De la mano sobre baldosas amarillas
El camino de Dorothy a Oz resuena en la decimoctava edición de la lectura pública con la que Down Burgos conmemora el Día del Medio Ambiente y llama a la inclusión

Un momento de la lectura pública de 'El maravilloso mago de Oz' promovida por Down Burgos.
Sin chapines de rubí que marquen el paso, pero con la sonrisa de Laura -la encargada de dar la salida- como brújula, un puñado de caminantes respondían a la llamada de Down Burgos a recorrer, de la mano, las baldosas amarillas que trazaban en esta ocasión la senda compartida. La meta del paseo colectivo distaba de ser mágica, aunque en ocasiones suene también a fantasía. Y es que al igual que Dorothy sueña con llegar a Oz, el colectivo burgalés que cada año (desde hace 18) promueve una lectura pública integrada en la programación de la Feria del Libro aspira, sobre todo, a alcanzar la plena inclusión de las personas con discapacidad.

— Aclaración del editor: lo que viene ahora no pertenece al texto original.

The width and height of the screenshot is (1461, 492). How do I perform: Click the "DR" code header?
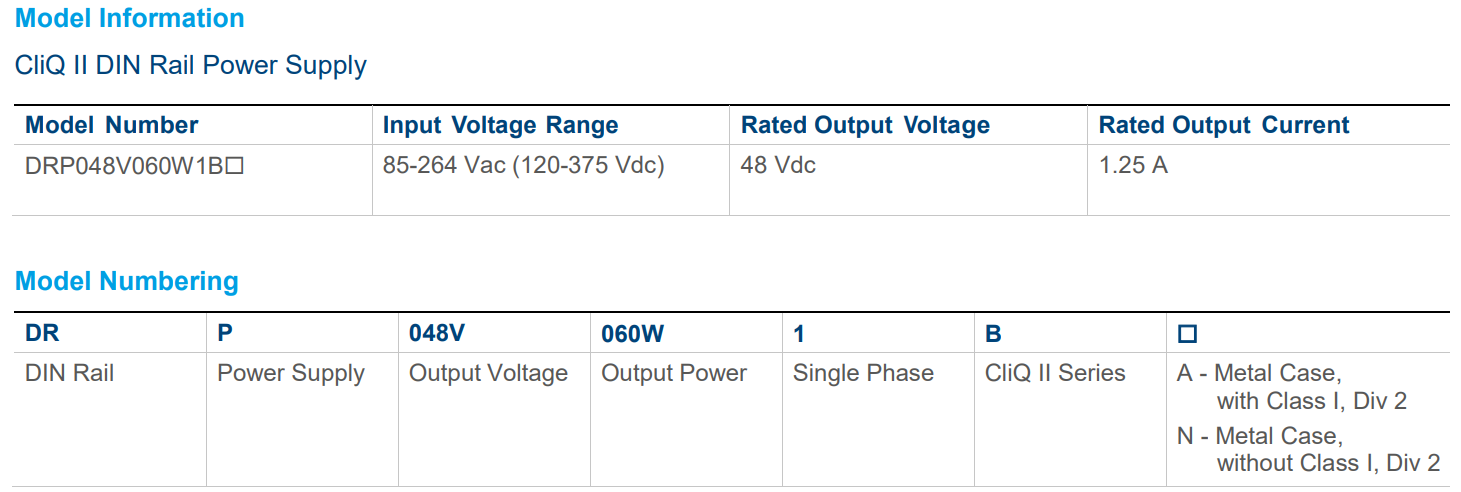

Se funde este empeño con la conmemoración del Día del Medio Ambiente para dar forma a un evento en el que, sin excepción, enrola -como lo hizo la joven dueña de Totó- a unos compañeros de viaje. Nada de leones cobardes, hombres de hojalata o espantapájaros, que conste, aunque las procesiones puedan ir por dentro.
En el caso de Down Burgos la comitiva la conforman (con o sin Dorothy sobre la escena) representantes de distintas instituciones políticas y sociales de la ciudad de Burgos -con la alcaldesa, Cristina Ayala, al frente, para abrir la ronda- bien respaldadas por una legión de escolares que, en este caso, llegaban de los colegios Miguel Delibes, Blanca de Castilla, Aurelio Gómez Escolar, el centro de Educación Especial Estela y el Centro de Promoción de la Autonomía Personal del mismo nombre.
Entre todos hicieron resonar en el paseo Marceliano Santa María las andanzas de la protagonista del clásico literario ‘El maravilloso mago de Oz’ de L. Frank Baum.
Solo «un trocito», en realidad, como bien señalaban, por si acaso, las presentadoras del evento: Marta Francés y Casandra Martínez. Arrancaban con un entusiasta «¡qué alegría veros aquí!» la bienvenida que servía, además, para recordar que la agrupación de la que forman parte cumple 40 en perfecto estado de forma.
Explicaban también que, además de la lectura en cuestión, la iniciativa más que consolidada en el calendario cultural burgalés incluye un concurso de dibujo y dos talleres vinculados siempre con la vertiente medioambiental de la cita. Francés detalló que el tema elegido en esta ocasión era ‘El plástico contamina el agua’ con el fin de invitar a la reflexión sobre la utilización adecuada de los recursos: «Las obras ganadoras se compartirán en redes sociales para concienciar sobre la importancia de reducir el uso de plásticos, de reciclar y de reutilizar. Y además recibirán un obsequio».
Conscientes todos del calado de la actividad y con las autoridades dispuestas en sus respectivos asientos, comenzaba la aventura. «¿Estáis preparados?», preguntaban las maestras de ceremonia. La sonrisa de Laura relucía para mostrar el camino.